**** RECORDS PROVIDED

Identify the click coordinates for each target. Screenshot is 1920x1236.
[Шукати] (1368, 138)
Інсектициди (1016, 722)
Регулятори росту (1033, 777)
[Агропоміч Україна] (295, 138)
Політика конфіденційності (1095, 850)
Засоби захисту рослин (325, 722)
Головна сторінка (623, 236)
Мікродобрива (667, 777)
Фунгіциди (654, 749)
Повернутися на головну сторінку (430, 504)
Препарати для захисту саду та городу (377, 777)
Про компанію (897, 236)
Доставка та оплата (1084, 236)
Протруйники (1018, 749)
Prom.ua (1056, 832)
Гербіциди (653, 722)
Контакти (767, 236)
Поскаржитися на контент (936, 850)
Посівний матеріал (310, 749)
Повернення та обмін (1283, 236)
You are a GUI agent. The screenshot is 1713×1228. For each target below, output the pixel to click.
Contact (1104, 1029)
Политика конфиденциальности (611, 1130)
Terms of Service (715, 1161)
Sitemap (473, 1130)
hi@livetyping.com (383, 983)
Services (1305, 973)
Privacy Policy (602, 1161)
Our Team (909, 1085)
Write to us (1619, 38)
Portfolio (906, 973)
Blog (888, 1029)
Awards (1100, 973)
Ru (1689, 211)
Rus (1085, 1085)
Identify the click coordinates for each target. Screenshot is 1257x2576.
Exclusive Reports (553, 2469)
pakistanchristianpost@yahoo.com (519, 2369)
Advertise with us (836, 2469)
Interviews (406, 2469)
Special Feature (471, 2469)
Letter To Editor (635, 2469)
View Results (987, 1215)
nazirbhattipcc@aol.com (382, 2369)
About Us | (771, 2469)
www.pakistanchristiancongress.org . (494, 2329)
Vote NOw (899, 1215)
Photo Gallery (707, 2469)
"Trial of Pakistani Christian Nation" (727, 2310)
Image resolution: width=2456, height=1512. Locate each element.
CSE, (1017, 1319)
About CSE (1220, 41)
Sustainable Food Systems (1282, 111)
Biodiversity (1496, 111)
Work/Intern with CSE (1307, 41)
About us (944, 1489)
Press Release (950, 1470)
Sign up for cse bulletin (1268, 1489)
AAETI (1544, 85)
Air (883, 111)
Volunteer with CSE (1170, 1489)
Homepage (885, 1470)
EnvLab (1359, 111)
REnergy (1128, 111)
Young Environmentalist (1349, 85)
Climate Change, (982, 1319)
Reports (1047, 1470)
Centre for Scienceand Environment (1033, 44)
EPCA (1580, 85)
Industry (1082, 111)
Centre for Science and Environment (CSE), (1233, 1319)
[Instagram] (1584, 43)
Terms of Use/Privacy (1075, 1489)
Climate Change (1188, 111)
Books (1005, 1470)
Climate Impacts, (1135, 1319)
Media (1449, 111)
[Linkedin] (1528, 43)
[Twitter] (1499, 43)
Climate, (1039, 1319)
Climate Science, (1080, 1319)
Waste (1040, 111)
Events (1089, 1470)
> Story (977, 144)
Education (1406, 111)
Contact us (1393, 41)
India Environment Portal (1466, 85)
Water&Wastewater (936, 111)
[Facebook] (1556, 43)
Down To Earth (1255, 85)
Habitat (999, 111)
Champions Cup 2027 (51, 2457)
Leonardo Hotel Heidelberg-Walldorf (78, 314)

********

### [DIRECTIONS FOR THIS TASK]
Word for word, return the entire set of entries.

### [EXPECTED ANSWER]
Identify the click coordinates for each target. Screenshot is 1920x1236.
[Шукати] (1368, 138)
Інсектициди (1016, 722)
Регулятори росту (1033, 777)
[Агропоміч Україна] (295, 138)
Політика конфіденційності (1095, 850)
Засоби захисту рослин (325, 722)
Головна сторінка (623, 236)
Мікродобрива (667, 777)
Фунгіциди (654, 749)
Повернутися на головну сторінку (430, 504)
Препарати для захисту саду та городу (377, 777)
Про компанію (897, 236)
Доставка та оплата (1084, 236)
Протруйники (1018, 749)
Prom.ua (1056, 832)
Гербіциди (653, 722)
Контакти (767, 236)
Поскаржитися на контент (936, 850)
Посівний матеріал (310, 749)
Повернення та обмін (1283, 236)
You are a GUI agent. The screenshot is 1713×1228. For each target below, output the pixel to click.
Contact (1104, 1029)
Политика конфиденциальности (611, 1130)
Terms of Service (715, 1161)
Sitemap (473, 1130)
hi@livetyping.com (383, 983)
Services (1305, 973)
Privacy Policy (602, 1161)
Our Team (909, 1085)
Write to us (1619, 38)
Portfolio (906, 973)
Blog (888, 1029)
Awards (1100, 973)
Ru (1689, 211)
Rus (1085, 1085)
Identify the click coordinates for each target. Screenshot is 1257x2576.
Exclusive Reports (553, 2469)
pakistanchristianpost@yahoo.com (519, 2369)
Advertise with us (836, 2469)
Interviews (406, 2469)
Special Feature (471, 2469)
Letter To Editor (635, 2469)
View Results (987, 1215)
nazirbhattipcc@aol.com (382, 2369)
About Us | (771, 2469)
www.pakistanchristiancongress.org . (494, 2329)
Vote NOw (899, 1215)
Photo Gallery (707, 2469)
"Trial of Pakistani Christian Nation" (727, 2310)
Image resolution: width=2456, height=1512. Locate each element.
CSE, (1017, 1319)
About CSE (1220, 41)
Sustainable Food Systems (1282, 111)
Biodiversity (1496, 111)
Work/Intern with CSE (1307, 41)
About us (944, 1489)
Press Release (950, 1470)
Sign up for cse bulletin (1268, 1489)
AAETI (1544, 85)
Air (883, 111)
Volunteer with CSE (1170, 1489)
Homepage (885, 1470)
EnvLab (1359, 111)
REnergy (1128, 111)
Young Environmentalist (1349, 85)
Climate Change, (982, 1319)
Reports (1047, 1470)
Centre for Scienceand Environment (1033, 44)
EPCA (1580, 85)
Industry (1082, 111)
Centre for Science and Environment (CSE), (1233, 1319)
[Instagram] (1584, 43)
Terms of Use/Privacy (1075, 1489)
Climate Change (1188, 111)
Books (1005, 1470)
Climate Impacts, (1135, 1319)
Media (1449, 111)
[Linkedin] (1528, 43)
[Twitter] (1499, 43)
Climate, (1039, 1319)
Climate Science, (1080, 1319)
Waste (1040, 111)
Events (1089, 1470)
> Story (977, 144)
Education (1406, 111)
Contact us (1393, 41)
India Environment Portal (1466, 85)
Water&Wastewater (936, 111)
[Facebook] (1556, 43)
Down To Earth (1255, 85)
Habitat (999, 111)
Champions Cup 2027 (51, 2457)
Leonardo Hotel Heidelberg-Walldorf (78, 314)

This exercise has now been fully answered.